I lost my beloved Paco a couple of years ago, and it still hurts. How it hurts. The bond between bird and human isn't understood unless you have it. Most people say it's "only a bird". Now that we know more about the intelligence of ravens and crows, attitudes are changing. Paco was a sweetheart, a violet-blue lovebird who at only a few weeks old was highly sociable and smart. Then, only a few weeks in, I found her dead in her cage.
Losing Paco led indirectly to gaining Bentley, but our attachment to Bentley was amplified, I am sure, by the loss of Paco. Bentley, too, came from a difficult background. No one quite knows the extent of the trauma, but I am sure he would have died had someone not rescued him in time. Covered with dog bites and nearly emaciated, he was found wandering around Surrey, the toughest neighborhood in the lower mainland. He had no tattoo, no chip, nothing to identify him, but he clearly wasn't feral. Once he recovered he turned out to be a wonderful pet. His loyalty and protectiveness towards us is a palpable thing. He is simply dear.
But these, my wild birds, I still have. It was a delight when the first bird of spring descended. Over the winter we kept hearing the delightful ker-squeege of their song high in the bushes, but no birds ever came down. The ones I saw up there looked immature. Even now they are still a little shy of full adulthood, their feathers a bit mottled with juvenile camouflage. The big, lusty males of last summer must be off nesting somewhere.

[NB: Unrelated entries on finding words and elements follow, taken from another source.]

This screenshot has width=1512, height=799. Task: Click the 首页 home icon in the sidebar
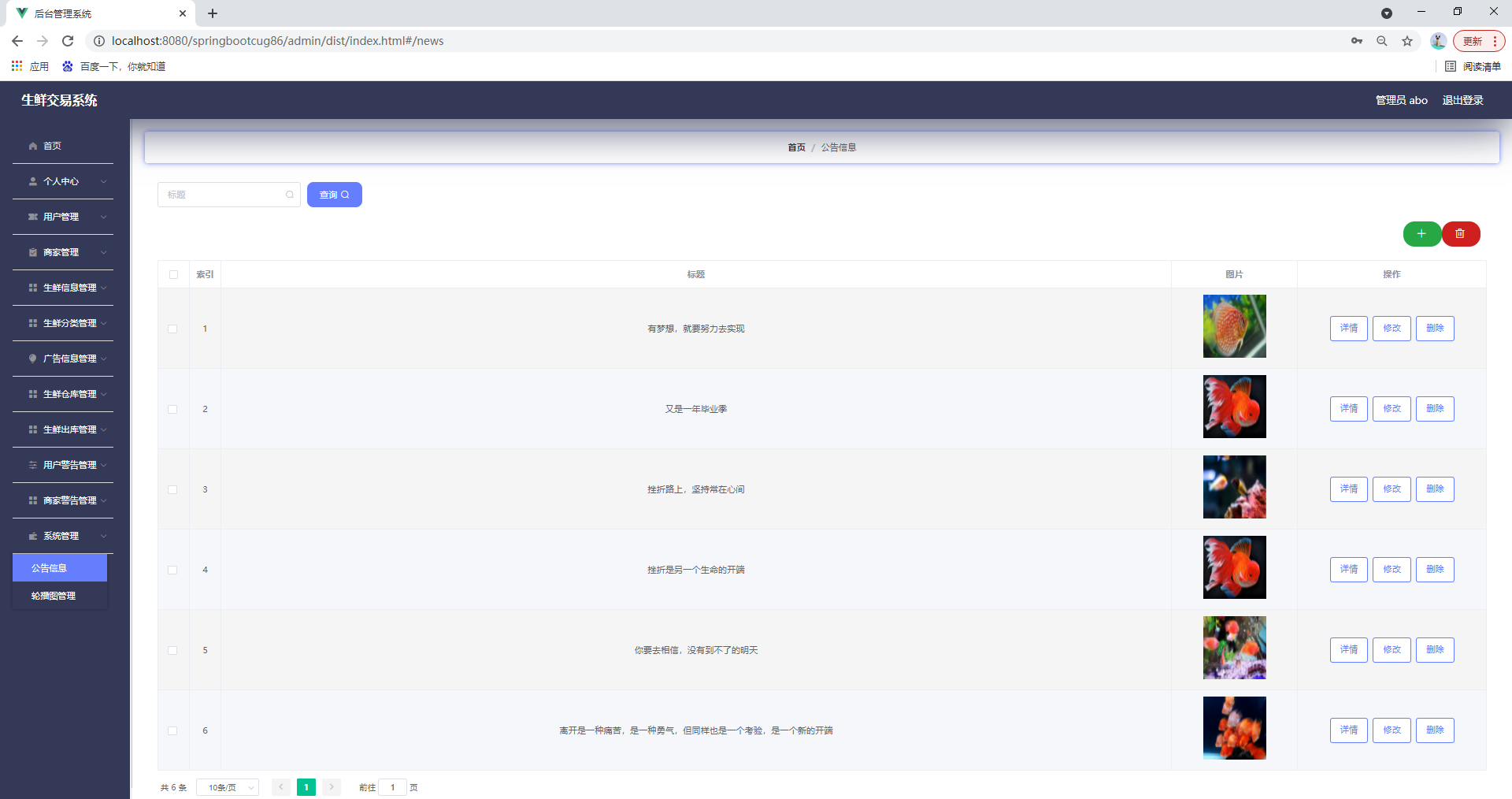tap(33, 146)
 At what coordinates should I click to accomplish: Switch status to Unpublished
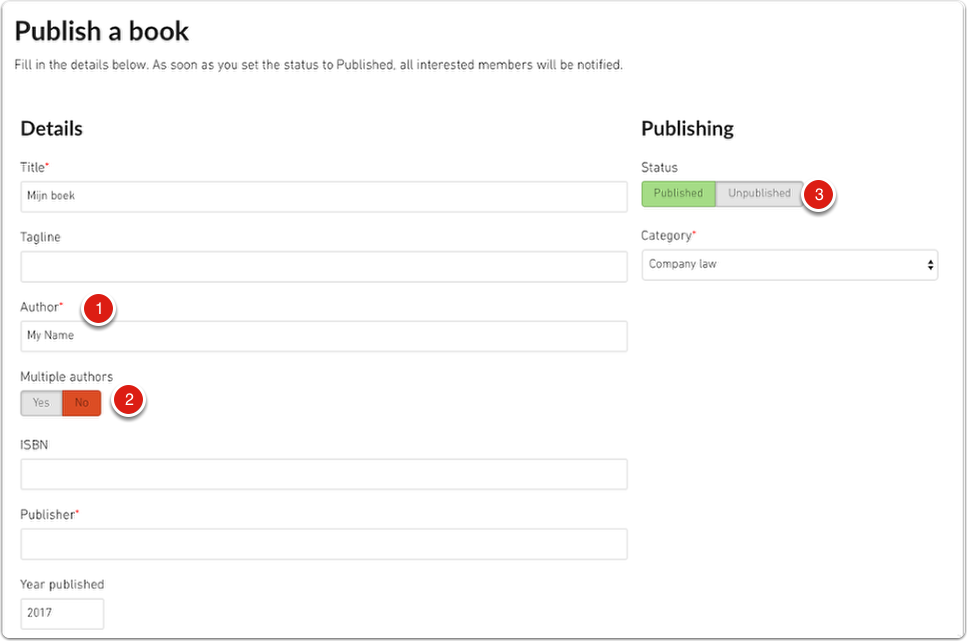click(759, 194)
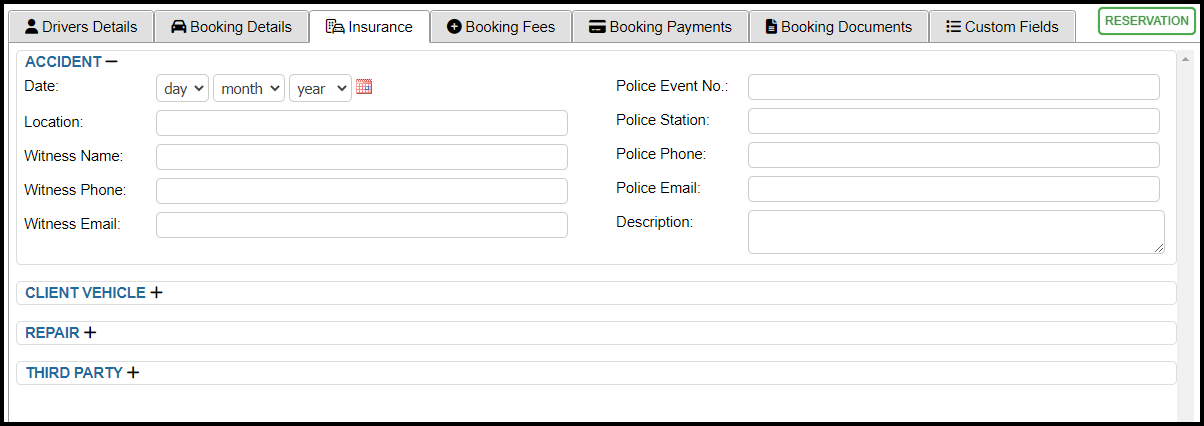Open the calendar date picker icon

(x=364, y=87)

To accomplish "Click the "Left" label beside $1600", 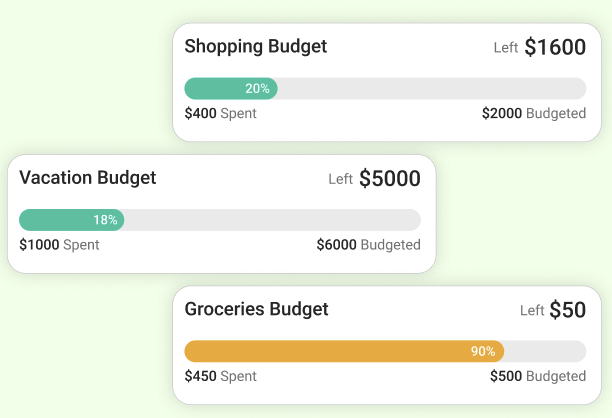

These are a comfort to me, because to be honest, I have lost so much over the past several years that I can't begin to count the blows. I am sort of afraid of totting it all up. Some of it was stuff or people I had to walk away from, because it or they had become suffocating. Some was simply taken from me. Life is about loss, no matter what our shallow, striving, materialistic culture might think (if you can attribute thinking to it at all).
You don't try to get it back, and there are no compensations. Not really. You just keep going, and going, into the unknown.